◆ What you should do
Return each line of the data that follows exactly as it reads.

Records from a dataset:
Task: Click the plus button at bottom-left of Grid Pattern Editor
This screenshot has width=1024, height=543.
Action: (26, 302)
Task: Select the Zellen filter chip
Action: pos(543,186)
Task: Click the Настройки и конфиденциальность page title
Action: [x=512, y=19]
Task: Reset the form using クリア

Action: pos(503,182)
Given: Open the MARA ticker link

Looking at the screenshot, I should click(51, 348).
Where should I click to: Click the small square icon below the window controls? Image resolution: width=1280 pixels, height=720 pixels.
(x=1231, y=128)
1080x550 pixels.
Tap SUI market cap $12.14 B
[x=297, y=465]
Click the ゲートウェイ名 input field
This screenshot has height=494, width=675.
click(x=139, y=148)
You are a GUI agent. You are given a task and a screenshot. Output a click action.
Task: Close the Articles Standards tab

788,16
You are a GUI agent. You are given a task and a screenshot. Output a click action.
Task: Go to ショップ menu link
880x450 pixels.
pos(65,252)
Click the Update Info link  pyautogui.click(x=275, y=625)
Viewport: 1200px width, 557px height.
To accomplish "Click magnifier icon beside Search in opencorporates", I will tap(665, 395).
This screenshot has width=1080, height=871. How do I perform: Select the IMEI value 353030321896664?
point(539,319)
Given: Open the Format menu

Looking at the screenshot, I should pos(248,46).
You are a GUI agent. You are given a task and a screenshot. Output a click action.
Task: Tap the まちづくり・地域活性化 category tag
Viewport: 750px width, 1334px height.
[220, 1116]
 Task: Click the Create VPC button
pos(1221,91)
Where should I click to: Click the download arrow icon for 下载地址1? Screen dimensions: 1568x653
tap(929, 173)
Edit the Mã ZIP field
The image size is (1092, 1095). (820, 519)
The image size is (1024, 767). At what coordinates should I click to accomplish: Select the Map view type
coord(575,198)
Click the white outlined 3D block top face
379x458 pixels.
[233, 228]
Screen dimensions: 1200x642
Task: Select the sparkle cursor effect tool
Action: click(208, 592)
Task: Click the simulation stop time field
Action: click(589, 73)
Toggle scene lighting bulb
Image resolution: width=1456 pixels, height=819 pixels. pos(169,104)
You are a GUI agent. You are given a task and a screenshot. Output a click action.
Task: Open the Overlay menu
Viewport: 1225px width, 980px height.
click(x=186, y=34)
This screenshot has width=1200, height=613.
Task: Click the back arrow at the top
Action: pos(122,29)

◆ Completed task
Task: Click the plus button at bottom-left of Grid Pattern Editor
This screenshot has width=1024, height=543.
Action: (26, 302)
Task: Select the Zellen filter chip
Action: pos(543,186)
Task: Click the Настройки и конфиденциальность page title
Action: [x=512, y=19]
Task: Reset the form using クリア

Action: pos(503,182)
Given: Open the MARA ticker link

Looking at the screenshot, I should click(51, 348).
Where should I click to: Click the small square icon below the window controls? Image resolution: width=1280 pixels, height=720 pixels.
(x=1231, y=128)
1080x550 pixels.
Tap SUI market cap $12.14 B
[x=297, y=465]
Click the ゲートウェイ名 input field
This screenshot has height=494, width=675.
click(x=139, y=148)
You are a GUI agent. You are given a task and a screenshot. Output a click action.
Task: Close the Articles Standards tab

788,16
You are a GUI agent. You are given a task and a screenshot. Output a click action.
Task: Go to ショップ menu link
880x450 pixels.
pos(65,252)
Click the Update Info link  pyautogui.click(x=275, y=625)
Viewport: 1200px width, 557px height.
To accomplish "Click magnifier icon beside Search in opencorporates", I will tap(665, 395).
This screenshot has width=1080, height=871. How do I perform: Select the IMEI value 353030321896664?
point(539,319)
Given: Open the Format menu

Looking at the screenshot, I should pos(248,46).
You are a GUI agent. You are given a task and a screenshot. Output a click action.
Task: Tap the まちづくり・地域活性化 category tag
Viewport: 750px width, 1334px height.
[220, 1116]
 Task: Click the Create VPC button
pos(1221,91)
Where should I click to: Click the download arrow icon for 下载地址1? Screen dimensions: 1568x653
tap(929, 173)
Edit the Mã ZIP field
The image size is (1092, 1095). (820, 519)
The image size is (1024, 767). At what coordinates should I click to accomplish: Select the Map view type
coord(575,198)
Click the white outlined 3D block top face
379x458 pixels.
[233, 228]
Screen dimensions: 1200x642
Task: Select the sparkle cursor effect tool
Action: click(208, 592)
Task: Click the simulation stop time field
Action: click(589, 73)
Toggle scene lighting bulb
Image resolution: width=1456 pixels, height=819 pixels. pos(169,104)
You are a GUI agent. You are given a task and a screenshot. Output a click action.
Task: Open the Overlay menu
Viewport: 1225px width, 980px height.
click(x=186, y=34)
This screenshot has width=1200, height=613.
Task: Click the back arrow at the top
Action: pos(122,29)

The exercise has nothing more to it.